Caroline Giacometti, da Embrapa Hortaliças, citou a importância da horticultura na questão da sustentabilidade, “percebida pela maioria”, dado o uso intensivo de defensivos e fertilizantes, e citou iniciativas em busca da sustentabilidade, tais como sistemas integrados de hortaliças e fruteiras, resgate das hortaliças não convencionais e a busca de cultivares mais tolerantes ao aquecimento.
Danielle de Bem, da Embrapa Pesca e Aquicultura, falou sobre as pesquisas de genética adaptativa para peixes nativos, em busca de maior resistência a doenças e ao estresse climático, e de sanidade e biossegurança no meio aquático.
Sebastião Pedro da Silva Neto, da Embrapa Cerrados, ressaltou que a região se apresenta como a maior oportunidade de restauração ambiental, pois reúne a maior área de produção de grãos, fibras e pecuária, e a maior extensão de pastagens degradadas, “que não produzem, não sequestram carbono e não permitem a infiltração da água” na intensidade desejada.

- [EXTRATO DE DADOS]
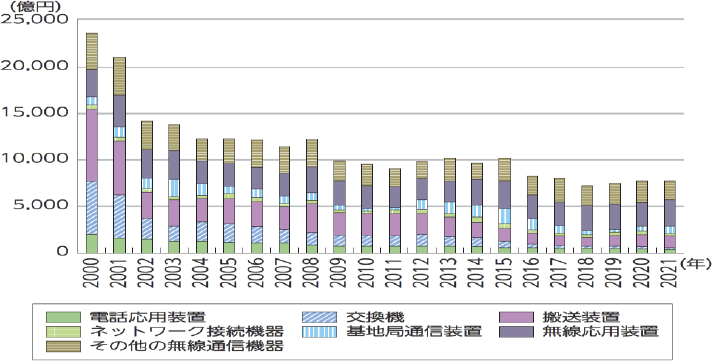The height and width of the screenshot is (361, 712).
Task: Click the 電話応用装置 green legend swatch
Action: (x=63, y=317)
...
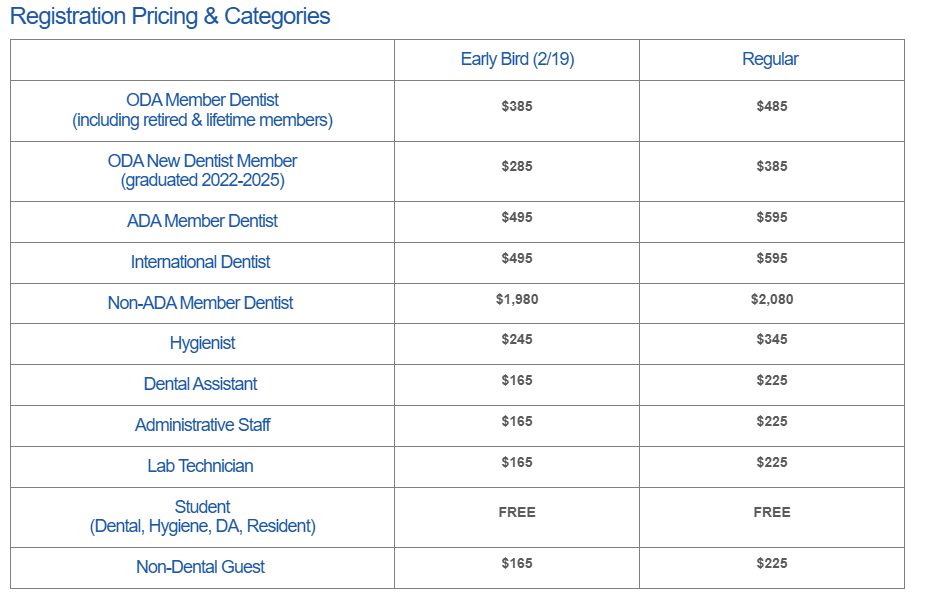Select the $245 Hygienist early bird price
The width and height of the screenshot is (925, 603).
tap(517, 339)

- [TAREFAS A CUMPRIR]
• 1. Reescreva o trecho do texto de leitura de "Caroline Giacometti, da" a "tolerantes ao aquecimento.", substituindo "horticultura" por "olericultura".
• 2. De acordo com o texto de leitura, as pesquisas de genética adaptativa para peixes nativos buscam maior resistência a quê?
• 3. Diga se cada afirmação concorda com o texto de leitura, respondendo sim ou não e citando as palavras decisivas: (a) Caroline Giacometti é da Embrapa Hortaliças. (b) As pastagens degradadas sequestram carbono. (c) Sebastião Pedro da Silva Neto é da Embrapa Pesca e Aquicultura.
A listagem não tem relação nenhuma com o texto de leitura.

- [RESULTADOS DO EXERCÍCIO]
• 1.
Caroline Giacometti, da Embrapa Hortaliças, citou a importância da olericultura na questão da sustentabilidade, “percebida pela maioria”, dado o uso intensivo de defensivos e fertilizantes, e citou iniciativas em busca da sustentabilidade, tais como sistemas integrados de hortaliças e fruteiras, resgate das hortaliças não convencionais e a busca de cultivares mais tolerantes ao aquecimento.

• 2. A doenças e ao estresse climático.

• 3.
(a) Sim: "Caroline Giacometti, da Embrapa Hortaliças".
(b) Não: "que não produzem, não sequestram carbono e não permitem a infiltração da água".
(c) Não: "Sebastião Pedro da Silva Neto, da Embrapa Cerrados".